Pemilihan emulsifikasi memberi dampak pada intoleransi kulit, sering dihubungkan
dengan komponen formulasi lain seperti pengharum atau bahan pengawet
Pengunaan pelembab harus memperhatikan hipersensitivitas kulit terhadap bahan
pengawet.
Disisi lain sensitifitas kulit terhadap produk dipengaruhi oleh beberapa faktor yaitu
:
-Konsumen atau pemakai (misal bayi, orang dengan kulit yang sensitif)
-Kondisi penggunaan (kulit bagian mana, seberapa sering pemakaian)
-Rata-rata penggunaan (perhari, perminggu)
-Geografis pemasaran (eropa, asia atau umum)

Interaksi Dengan Kulit dan Kepastian Permintaan


Pemahaman konsumen tentang fisiologi kulit dan produk (bahan-bahan yang
tertera dalam label) dapat mempengaruhi jumlah permintaan.
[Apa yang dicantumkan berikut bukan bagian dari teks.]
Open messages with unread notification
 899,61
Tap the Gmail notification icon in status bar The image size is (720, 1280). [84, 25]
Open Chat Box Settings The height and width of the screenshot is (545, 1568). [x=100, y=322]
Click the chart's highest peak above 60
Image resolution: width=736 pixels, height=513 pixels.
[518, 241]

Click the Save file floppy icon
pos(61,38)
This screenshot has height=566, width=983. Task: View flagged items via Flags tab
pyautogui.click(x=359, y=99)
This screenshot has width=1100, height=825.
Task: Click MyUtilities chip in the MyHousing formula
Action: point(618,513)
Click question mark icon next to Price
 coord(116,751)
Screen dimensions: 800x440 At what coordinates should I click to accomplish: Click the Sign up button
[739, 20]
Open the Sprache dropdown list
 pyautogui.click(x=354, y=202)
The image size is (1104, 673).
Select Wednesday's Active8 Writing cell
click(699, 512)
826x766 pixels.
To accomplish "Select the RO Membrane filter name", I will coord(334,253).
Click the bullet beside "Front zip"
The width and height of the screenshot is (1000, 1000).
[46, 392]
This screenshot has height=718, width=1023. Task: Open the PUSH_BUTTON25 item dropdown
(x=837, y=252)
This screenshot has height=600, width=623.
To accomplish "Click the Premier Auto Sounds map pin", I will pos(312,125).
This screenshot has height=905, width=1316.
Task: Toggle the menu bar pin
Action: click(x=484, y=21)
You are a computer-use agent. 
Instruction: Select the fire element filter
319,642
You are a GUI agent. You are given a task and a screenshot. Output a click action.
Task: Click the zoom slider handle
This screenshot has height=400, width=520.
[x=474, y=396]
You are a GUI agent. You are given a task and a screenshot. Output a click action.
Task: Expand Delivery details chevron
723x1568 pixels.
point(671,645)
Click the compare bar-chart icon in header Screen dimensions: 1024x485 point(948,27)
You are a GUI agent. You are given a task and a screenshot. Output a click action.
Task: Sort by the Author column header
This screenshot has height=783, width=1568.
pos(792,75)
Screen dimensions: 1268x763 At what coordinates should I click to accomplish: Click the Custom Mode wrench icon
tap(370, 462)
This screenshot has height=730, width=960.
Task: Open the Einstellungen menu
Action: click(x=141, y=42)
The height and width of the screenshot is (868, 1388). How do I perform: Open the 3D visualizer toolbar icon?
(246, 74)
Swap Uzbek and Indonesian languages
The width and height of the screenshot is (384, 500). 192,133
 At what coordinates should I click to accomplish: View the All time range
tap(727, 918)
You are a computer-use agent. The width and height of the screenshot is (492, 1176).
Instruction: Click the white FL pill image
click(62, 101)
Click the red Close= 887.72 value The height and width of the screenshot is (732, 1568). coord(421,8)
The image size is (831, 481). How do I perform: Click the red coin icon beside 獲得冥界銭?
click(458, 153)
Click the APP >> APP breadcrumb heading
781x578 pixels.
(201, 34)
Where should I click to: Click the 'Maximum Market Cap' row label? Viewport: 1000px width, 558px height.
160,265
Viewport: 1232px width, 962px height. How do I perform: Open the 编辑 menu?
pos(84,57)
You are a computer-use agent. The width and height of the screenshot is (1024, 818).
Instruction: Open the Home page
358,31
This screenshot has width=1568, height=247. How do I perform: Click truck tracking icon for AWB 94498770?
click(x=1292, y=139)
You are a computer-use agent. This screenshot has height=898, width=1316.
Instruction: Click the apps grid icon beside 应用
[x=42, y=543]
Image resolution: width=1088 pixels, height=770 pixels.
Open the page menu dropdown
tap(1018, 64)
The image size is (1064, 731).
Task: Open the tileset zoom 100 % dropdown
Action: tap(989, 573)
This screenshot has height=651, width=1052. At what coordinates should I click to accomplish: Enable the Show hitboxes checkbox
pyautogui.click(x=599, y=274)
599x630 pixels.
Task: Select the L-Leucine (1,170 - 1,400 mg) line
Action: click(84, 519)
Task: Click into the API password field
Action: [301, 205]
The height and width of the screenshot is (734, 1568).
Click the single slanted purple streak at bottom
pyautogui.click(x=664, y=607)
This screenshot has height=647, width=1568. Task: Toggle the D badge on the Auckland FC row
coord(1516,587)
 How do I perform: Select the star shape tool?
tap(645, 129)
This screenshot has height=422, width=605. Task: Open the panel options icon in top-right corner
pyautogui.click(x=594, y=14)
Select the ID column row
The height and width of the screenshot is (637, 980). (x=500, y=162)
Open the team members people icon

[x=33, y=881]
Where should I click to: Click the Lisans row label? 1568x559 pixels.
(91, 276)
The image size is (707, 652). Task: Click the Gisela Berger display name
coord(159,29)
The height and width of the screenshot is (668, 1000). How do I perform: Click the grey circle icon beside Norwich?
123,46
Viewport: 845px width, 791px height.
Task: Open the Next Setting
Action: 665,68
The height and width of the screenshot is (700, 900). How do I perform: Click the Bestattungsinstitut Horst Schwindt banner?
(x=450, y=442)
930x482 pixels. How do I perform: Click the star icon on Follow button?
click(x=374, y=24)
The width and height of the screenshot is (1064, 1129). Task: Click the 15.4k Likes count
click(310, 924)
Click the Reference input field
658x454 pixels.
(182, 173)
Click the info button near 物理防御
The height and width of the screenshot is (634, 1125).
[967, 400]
Sekarang ini
terdapat kecenderungan bahwa suatu produk pelembab dituntut tidak hanya
sekedar melembabkan tetapi juga memberikan efek seperti kulit menjadi bersinar,
anti penuaan, suns protection dan pembaruan sel.

Penyesuaian Performance Dengan Fisiologi Kulit


Contoh kasus:
Pemakaian UV protection dalam pelembab yang digunakan sehari-hari. Diketahui
bahwa orang yang beraktifitas diluar ruangan menunjukkan kenaikan penuaan kulit
akibat sinar matahari dibanding dengan yang bekerja di dalam ruangan.
Dari hasil penelitian menunjukkan bahwa sinar UV gelombang panjang (UVA)
membakar sebanyak 1000 kali lebih sedikit dibandingkan dengan UVB (sinar UV
gelombang pendek), tetapi tetap masih dapat menyebabkan kerusakan karena
naiknya paparan UVA.
Sun protection factors (SPF) mempunyai kemampuan untuk melindungi kulit dari
pengaruh sinar UV. SPF 15 direkomendasi untuk perlindungan kulit harian. Pada
penggunaan dipantai biasanya butuh pemakaian ulang tiap 1 sampai 2 jam sekali.